Um 10 Uhr am Samstag in der Früh war es dann soweit. Nachdem die Kanus aufgebaut und ins Wasser gelassen wurden verstauten alle kenter-sicher ihr Gepäck. Ja es war viel Gepäck, obwohl nur für eine Übernachtung Proviant und Übernachtungszeug notwendig war. Wir hatten aber auch einen Grill und jede Menge Kaffeekocher eingepackt ;-)

Bis Seebruck ging es tatsächlich der Kontur entlang. Wir fuhren jede noch so kleine Bucht aus. Das Schwierigste dabei war den Untiefen zu entgehen und nicht auf Grund zu laufen. Man bekam hier einen ganz anderen Eindruck vom See im Vergleich zu unseren sonstigen Seeüberquerungen.

Sehr interessant war das Ausfahren der Buchten um Seebruck. Die privaten Stege und Anlegebuchten in sehr verwinkelten Abschnitten hinter dem Strandbad kannten wir noch gar nicht.

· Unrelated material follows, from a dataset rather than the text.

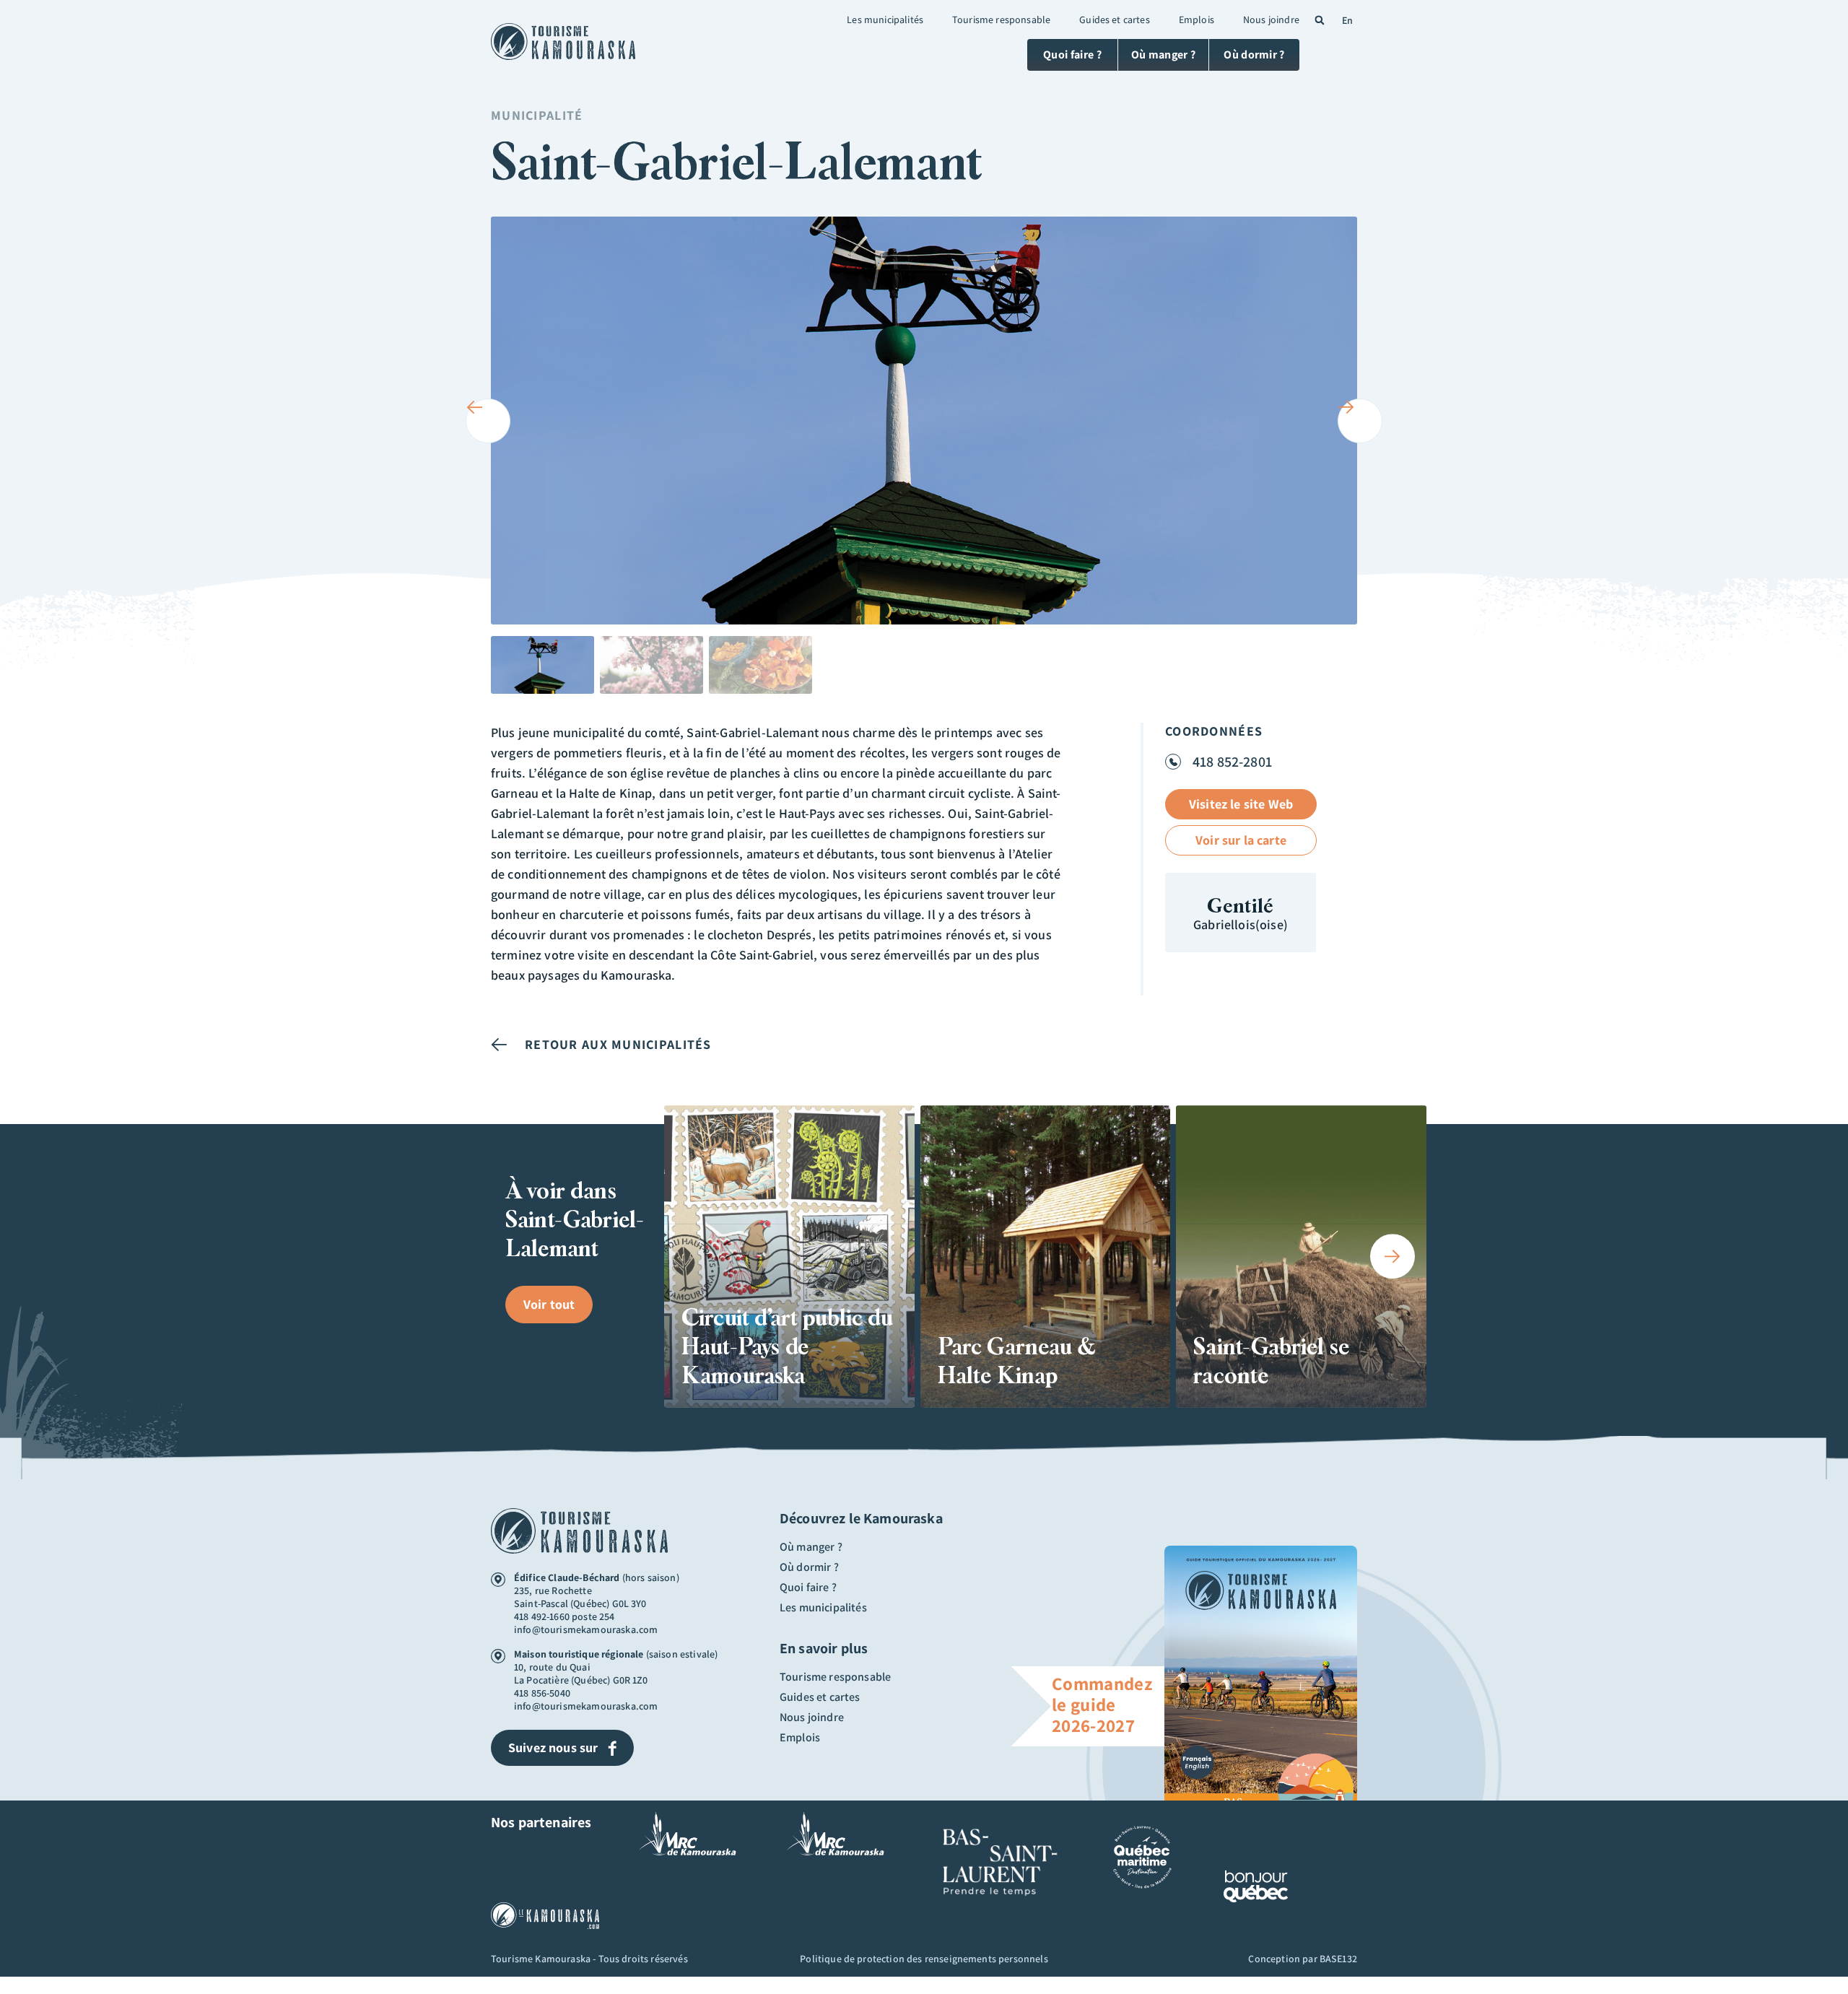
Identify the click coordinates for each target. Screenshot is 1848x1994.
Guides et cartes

Erster Halt war dann zum Frühstück/Brotzeit das Cafe Camping Lambach. Eine ausgiebige Badesession rundete diese Pause ab. Hier merkten wir schon, dass wir entgegen der Planung doch etwas langsamer vorwärts kamen, als wir dachten. Alle waren sich aber einig, dass wir hier eher eine Genußtour als ein Wettrennen veranstalten. Die weiteren Buchten haben wir in gemeinsamer Abstimmung ausgelassen, da zum Nachmittag hin auch die Kräfte etwas nachließen. Speziell die beiden großen Breitbrunner- und Kailbachbucht kürzten wir ab, indem wir gerade zum Urfahrner Spitz querten und von dort aus direkt das gegenüberliegende Ufer auf Höhe des Erlebnisbads Prienavera ansteuerten.

Ohne Pause ging es von dort aus am Ufer entlang bis zur Halbinsel Harras, auf dessen Südseite wir gegen 17 Uhr anlandeten. Soweit war es eine wunderbare Konturfahrt, die uns jedoch alle zum Abend hin sehr schlauchte, da keiner von den Teilnehmern in Wettrennen geübt war, welche über Stunden andauern. Hier macht sich dann doch die Fitness und Ausdauer bemerkbar.

Ein leider böses Erwachen ergab sich dann erst beim Einchecken. Zwei der Teilnehmer mussten aufgrund von fehlenden vollständigen Impfungen bzw. anerkennbaren Nachweisen einen Schnelltest vor Ort machen. Glücklicherweise waren alle Covid19 Tests negativ ausgefallen und wir wollten schnellstmöglich die Zelte aufbauen. Jetzt wies man uns jedoch (wie schon vorangekündigt die beiden Parzellen auf sehr grobkiesigem Grund zu. Eine kurze Inspektion bestätigte: Hier ist kein Zelten möglich. Nach Reklamation und Nachweis des Email-Verkehrs in dem die Bestätigung der Zeltwiese erwähnt war, waren die Campingplatzbetreiber auch angenehmer zu sprechen. Wir bekamen eine mehrfache Entschuldigung mit gleichzeitigem Versuch der Rechtfertigung, da zur Coronazeit im Sommer so viele Anfragen kommen und jetzt im Hochsommer alle Outdoorurlaub machen wollen, die sonst anderweitig unterwegs wären. Hunderte von Emails werden teilweise von unterschiedlichen Mitarbeitern beantwortet, da kann eine Verwechslung schon mal vorkommen. Für uns leider inakzeptabel. Fazit war, dass die Betreiber uns dann auf zwei sehr engen Plätzen verteilt (leider keine Zeltwiese, diese war ausgebucht) unterbrachten. Glücklicherweise haben die dortigen Nachbarn Verständnis dafür und der Abend war mit gemeinsamen Zusammensitzen bei Grillwurst und Bier gerettet.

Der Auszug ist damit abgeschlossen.